The Indian Summer weather slightly caught us by surprise this weekend but as we had lots of plans was most welcome. On Saturday we went up to Lanark for the Smallholders and Growers Festival. It’s a small one-day agricultural show aimed specifically at what most farmers would describe as hobbyists – that would be us! There were really useful stalls covering everything from bee-keeping (Solway Bees are based just down the road at Twynholm and said we could pop by any time) to pigs and cattle and renewable energy. We picked up leaflets on several sheep varieties, poultry (including, ex-battery hens) rare breeds, pigs and even Dexter cattle. We’re unlikely to invest in livestock of any sort until the Spring but it was nice to ask stupid questions without feeling a fool! Perhaps most useful was the forestry talk Matt and Iris attended. The Woodland Trust will come out and do a free survey to help us plan our wood and will provide ongoing help and grants of up to 60%. We’ve asked their local rep to give us a call to see what we can do as we’d like to get trees groing this autumn if we can.


The revamped planters (and Iris getting her sandals on)

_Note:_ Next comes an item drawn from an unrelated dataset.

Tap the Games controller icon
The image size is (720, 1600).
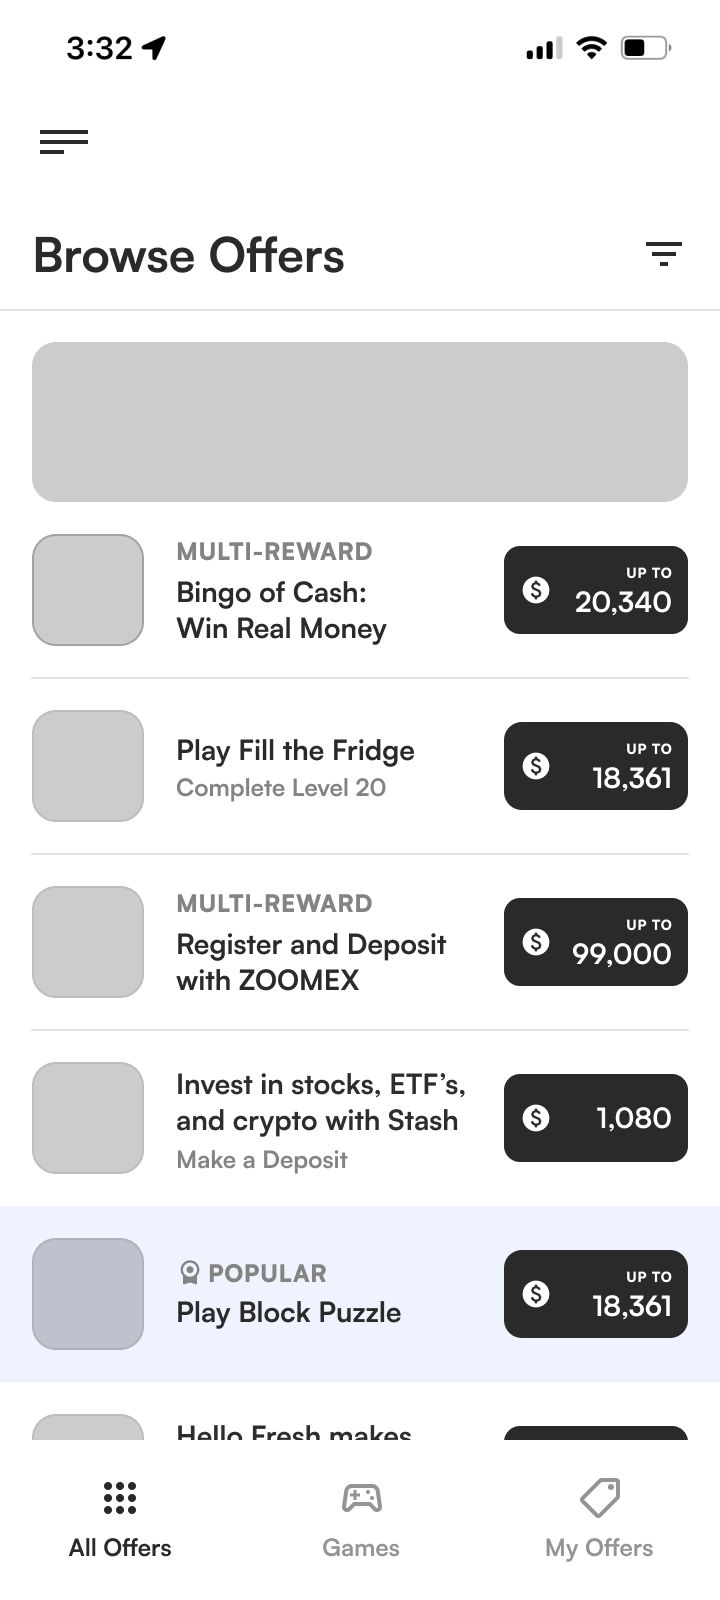[361, 1497]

Saturday evening and Sunday were given over to landscaping. We inherited two old Belfast sink planters with the house which were languishing by the rotten back door on the north side of the house, where they were getting very little sun and had consequently failed. I’d emptied them of their contents last week so on Saturday we moved them to the front of the house and raised them up on bricks removed from the old kitchen inglenook – they fit perfectly either side of the kids’ bench against the front of the sun room. We cleared out the clogged up plugs, filled them with crocks for drainage and topped up with compost. I’d picked up some plants at the Festival so I then planted in some spring bulbs and a mix of lavender, nepeta, a crawling sedum to drip over the front and cover the damaged rims and a small spiky grass. I’m pretty pleased with the final effect and hopefully they will do well in the sunshine and not suffer too much from the exposure. We’ll be gathering more shells from the beach to top dress them to cut down on weeds. If this weather holds out that might be today’s outing with Arthur and Kester.

Sunday saw more graft in the form of preparing a rabbit-proofed area for our veg patch. We have decided to site it at the end of the front garden against the existing boulder walls. It’s a south-facing slope and we’d already sunk the gateposts and a couple of fence posts through the week. By lunchtime we’d sunk the rest (and located a drainage pipe) and strung galvanised wire across the top. In the afternoon we fixed on the chicken wire. We have left a flap of about 30cm on the ground which we will hide under the turf to stop rabbits burrowing underneath and we folded over a similar amount at the top to reinforce it. It’s not the most attractive structure but it should work to protect our crops from rabbits and, if necessary with a bit of reinforcing, deer and the odd escaped sheep from the field. Matt is finishing off the gate as I type, using bits of scrap wood from projects in the house. The kids, meanwhile, had a ball playing in the garden in the unseasonably warm weather!

The finished fence...well, almost.

The finished fence…well, almost.

This week’s tasks – well, Matt is off to London for the day on Tuesday so there’s a logistical nightmare to sort out as he needs to drive to Dumfries for the train. I’m hoping to do more jam-making, looking into soap-making, there’s a parents’ meeting on Friday morning and a Harvest Service in the afternoon which Iris will be taking part in, which also means looking out tins and jars for donating to the local food bank and then we have a weekend off as we head to Kerry’s wedding in Alnwick on Friday afternoon and meet up with lots of old friends. Phew!